═════ Data listing

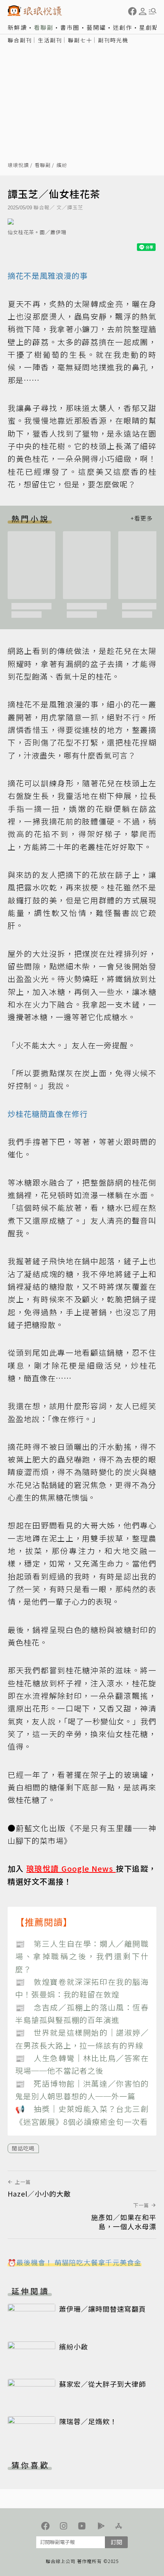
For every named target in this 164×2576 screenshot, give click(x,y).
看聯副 (43, 27)
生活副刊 (50, 40)
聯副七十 (80, 40)
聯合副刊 (20, 40)
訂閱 (116, 2542)
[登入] (142, 11)
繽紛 (61, 165)
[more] (141, 518)
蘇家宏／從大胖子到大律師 (102, 2384)
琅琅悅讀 (18, 165)
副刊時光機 (113, 40)
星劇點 (149, 27)
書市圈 (70, 27)
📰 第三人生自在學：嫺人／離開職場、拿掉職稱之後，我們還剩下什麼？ (82, 1956)
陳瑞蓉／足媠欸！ (88, 2421)
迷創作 (122, 27)
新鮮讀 (17, 27)
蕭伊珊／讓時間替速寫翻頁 (102, 2309)
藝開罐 (96, 27)
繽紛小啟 (73, 2346)
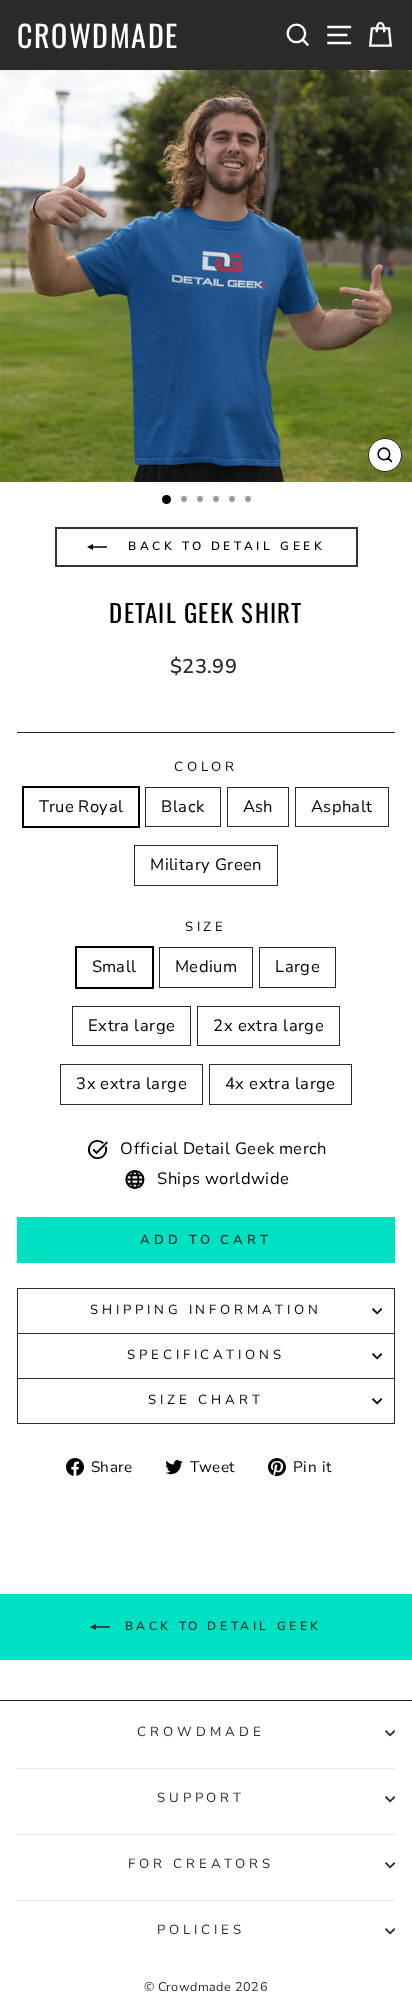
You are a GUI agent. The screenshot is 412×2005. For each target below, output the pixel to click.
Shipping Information (206, 1310)
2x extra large (268, 1025)
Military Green (206, 864)
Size (206, 927)
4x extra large (280, 1083)
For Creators (201, 1864)
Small (114, 966)
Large (297, 966)
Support (201, 1798)
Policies (201, 1930)
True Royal (81, 806)
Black (182, 806)
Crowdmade (98, 35)
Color (206, 767)
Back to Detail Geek (224, 546)
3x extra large (131, 1083)
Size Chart (206, 1400)
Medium (206, 966)
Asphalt (342, 806)
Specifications (206, 1355)
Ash (258, 806)
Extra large (132, 1025)
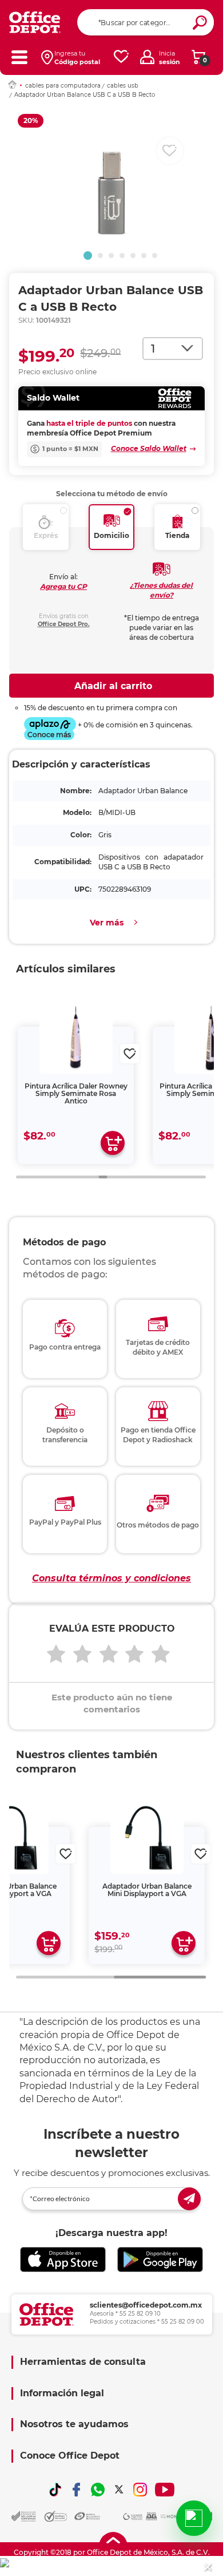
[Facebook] (76, 2489)
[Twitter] (119, 2489)
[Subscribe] (189, 2198)
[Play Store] (160, 2260)
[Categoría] (19, 57)
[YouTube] (165, 2489)
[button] (87, 255)
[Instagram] (140, 2489)
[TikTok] (55, 2489)
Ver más (107, 922)
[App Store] (63, 2260)
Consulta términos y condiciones (111, 1578)
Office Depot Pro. (64, 624)
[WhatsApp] (98, 2489)
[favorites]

══════════

The result should be all the records, retyped exactly, with no pictures among them.

For every named target in this 164×2576 screenshot, give click(x,y).
看聯副 (43, 27)
生活副刊 (50, 40)
聯副七十 (80, 40)
聯合副刊 (20, 40)
訂閱 (116, 2542)
[登入] (142, 11)
繽紛 (61, 165)
[more] (141, 518)
蘇家宏／從大胖子到大律師 (102, 2384)
琅琅悅讀 (18, 165)
副刊時光機 (113, 40)
星劇點 (149, 27)
書市圈 (70, 27)
📰 第三人生自在學：嫺人／離開職場、拿掉職稱之後，我們還剩下什麼？ (82, 1956)
陳瑞蓉／足媠欸！ (88, 2421)
迷創作 (122, 27)
新鮮讀 (17, 27)
蕭伊珊／讓時間替速寫翻頁 (102, 2309)
藝開罐 (96, 27)
繽紛小啟 (73, 2346)
You are a GUI agent. The screenshot is 412×2005. For each target below, output the pixel to click.
Shipping Information (206, 1310)
2x extra large (268, 1025)
Military Green (206, 864)
Size (206, 927)
4x extra large (280, 1083)
For Creators (201, 1864)
Small (114, 966)
Large (297, 966)
Support (201, 1798)
Policies (201, 1930)
True Royal (81, 806)
Black (182, 806)
Crowdmade (98, 35)
Color (206, 767)
Back to Detail Geek (224, 546)
3x extra large (131, 1083)
Size Chart (206, 1400)
Medium (206, 966)
Asphalt (342, 806)
Specifications (206, 1355)
Ash (258, 806)
Extra large (132, 1025)
[Facebook] (76, 2489)
[Twitter] (119, 2489)
[Subscribe] (189, 2198)
[Play Store] (160, 2260)
[Categoría] (19, 57)
[YouTube] (165, 2489)
[button] (87, 255)
[Instagram] (140, 2489)
[TikTok] (55, 2489)
Ver más (107, 922)
[App Store] (63, 2260)
Consulta términos y condiciones (111, 1578)
Office Depot Pro. (64, 624)
[WhatsApp] (98, 2489)
[favorites]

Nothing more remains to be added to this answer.